In addition to our California cannabis business attorneys’ work on corporate, finance, and transactional issues with marijuana-related businesses, we also work with our firm’s foreign direct investment group. As California has implemented MAUCRSA since January 1 of this year, we have been getting tons of interest and questions in and about foreign investment into California’s booming cannabis industry. As would be expected, much of this interest is from Israel, Canada, Spain, Turkey, South America, the Netherlands, the UK and Germany. These investors are interested in California because of the size of the market, but also because California has no residency or citizenship requirement to invest in cannabis businesses.
In general, foreign direct investment (FDI) refers to any type of cross-border transaction where a company or investor from Country A invests money in a company located in Country B. It generally doesn’t refer to dumping money broadly into stocks and bonds — it is specifically about a concentrated, single-enterprise investment.
FDI exists in several forms.

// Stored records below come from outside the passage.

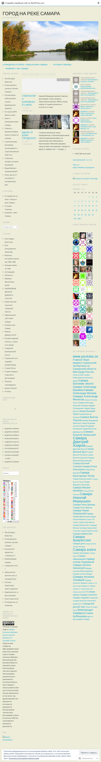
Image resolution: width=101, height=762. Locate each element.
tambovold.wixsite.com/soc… (15, 438)
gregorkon (84, 111)
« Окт (75, 218)
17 (96, 206)
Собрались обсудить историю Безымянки (11, 161)
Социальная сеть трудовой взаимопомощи (11, 361)
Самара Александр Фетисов (85, 397)
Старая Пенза (10, 368)
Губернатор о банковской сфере (29, 100)
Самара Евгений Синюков (81, 465)
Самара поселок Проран (82, 574)
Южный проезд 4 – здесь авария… (87, 141)
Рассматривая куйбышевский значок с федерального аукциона (10, 101)
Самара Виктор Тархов (85, 418)
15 (89, 206)
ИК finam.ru (9, 275)
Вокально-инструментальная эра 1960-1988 (12, 258)
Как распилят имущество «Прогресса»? (10, 552)
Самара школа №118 (80, 592)
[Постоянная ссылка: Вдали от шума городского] (46, 122)
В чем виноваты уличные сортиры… (89, 80)
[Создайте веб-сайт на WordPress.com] (50, 3)
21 (86, 210)
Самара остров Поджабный (84, 560)
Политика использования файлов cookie (24, 758)
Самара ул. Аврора (88, 586)
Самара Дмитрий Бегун (83, 447)
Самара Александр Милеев (84, 391)
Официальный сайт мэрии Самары (10, 318)
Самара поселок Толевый (83, 578)
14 (86, 206)
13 (82, 206)
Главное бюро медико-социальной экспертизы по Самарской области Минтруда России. (84, 365)
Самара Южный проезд (85, 526)
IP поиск (8, 391)
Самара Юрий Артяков (89, 531)
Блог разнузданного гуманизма (10, 248)
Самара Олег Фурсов (82, 507)
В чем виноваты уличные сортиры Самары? (11, 88)
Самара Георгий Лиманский (84, 433)
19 (78, 210)
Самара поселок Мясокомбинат (83, 569)
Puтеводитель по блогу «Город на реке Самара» (25, 65)
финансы (66, 80)
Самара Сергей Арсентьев (83, 515)
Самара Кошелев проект (82, 479)
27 (82, 215)
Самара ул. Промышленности (83, 589)
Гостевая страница (62, 65)
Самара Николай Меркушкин (82, 497)
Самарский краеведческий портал (10, 351)
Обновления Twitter (82, 160)
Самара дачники (90, 544)
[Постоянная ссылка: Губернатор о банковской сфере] (46, 86)
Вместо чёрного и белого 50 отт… (87, 107)
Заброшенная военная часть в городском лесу (11, 575)
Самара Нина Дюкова (84, 504)
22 (89, 210)
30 (93, 215)
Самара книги (84, 549)
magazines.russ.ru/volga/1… (15, 442)
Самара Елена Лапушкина (85, 468)
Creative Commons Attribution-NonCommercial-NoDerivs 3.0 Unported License (10, 635)
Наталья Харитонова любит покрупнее (11, 585)
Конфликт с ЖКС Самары (17, 68)
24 (96, 210)
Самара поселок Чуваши (82, 581)
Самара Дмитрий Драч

Foreign investors can start a new company and can finance and build it from the ground up. They can participate in a joint venture with U.S. partners. They can wholly or partially acquire a U.S. business. They can also take a lighter touch, where they provide primarily branding and process support while having U.S. parties take on the bulk of the financial risk — the basic franchise model.
In the marijuana industry, we have already seen large FDI projects in cannabis ancillary services (i.e., the companies that provide the goods and services that support the actual marijuana traffickers). Foreign investors have opened up domestic companies for the manufacture and import of cultivation equipment like grow lights and hydroponic equipment, processing equipment like automated trimmers and extraction machines, and associated inputs including soil, fertilizer, vapor pen batteries and cartridges, and more. We have also seen large amounts of foreign money come in for cannabis real estate projects, especially in the Coachella Valley and certain desert cities. In addition to buying the real estate, the foreign investors put money into greenhouses, grow lights, storage facilities, and more to offer turnkey cultivation and processing facilities for lease to local businesses. These companies are largely unregulated at the state level, and their foreign investment issues are similar to non-cannabis businesses, dealing with things like registering as U.S. taxpayers for partnership taxed businesses, complying with FIRPTA, and dealing with immigration issues.
For firms directly involved in the buying and selling of cannabis, state-specific restrictions become more of a concern. States like Washington do not allow anyone who is not a state resident (much less not a U.S. resident) from having any profit interest in a marijuana business. California, similar to Oregon, is extremely liberal with its cannabis regulations regarding owners and “financial interest holders.” As mentioned above, there is no residency or even citizenship requirement to participate. Still, on the whole, state regulations and state laws are typically written with U.S. residents in mind. In turn, things like criminal and financial background checks on foreigners remain a bit of a gray area (though California’s Department of Public Health, which oversees manufacturers, has accommodated the situation somewhat with an “out of state owner” background check). Ultimately though, neither state officials nor the FBI are likely to have any real information on foreign nationals who haven’t had prior contact with the United States. How the Feds will react to foreign ownership in terms of the Department of Justice (rather than via immigration through the Department of Homeland Security) still remains to be seen, though nothing’s been publicly reported that’s a red flag against foreign marijuana business ownership in California.
As far as federal laws go, the Controlled Substances Act doesn’t differentiate between activities that are international, interstate, or fully intrastate in nature. Possessing, manufacturing, and distributing marijuana are illegal federally regardless of where the company’s owners live. Still, there are a couple of criminal statutes that add fuel to the fire when interstate and international commerce are involved. 18 U.S.C. § 1952, for example, criminalizes traveling or using the mail in interstate or foreign commerce with intent to distribute the proceeds of marijuana sales.
More questions arise when considering foreign ownership in the context of the Department of Justice marijuana enforcement memoranda that cannabis-legal states are working under. The main takeaway from the August 2013 Cole Memorandum (which has been rescinded by U.S. Attorney General Jeff Sessions) was that if the states want to keep federal law enforcement away, they need to make sure their regulations prevent state licensees from violating the various federal enforcement priorities. One of those priorities was that state regulations need to prevent “revenue from the sale of marijuana from going to criminal enterprises, gangs, and cartels.” If the state and federal criminal background check databases don’t have extensive coverage on foreign crimes, how can a state, including California, have faith that the foreign investors don’t fall into one of those categories?
For now, with no broad pronouncements apparent, it appears that the federal government is taking a wait-and-see approach to foreign ownership of state cannabis businesses. That means it is up to state cannabis business participants and the states themselves to ensure that foreign owners do not violate federal enforcement priorities — starting with California.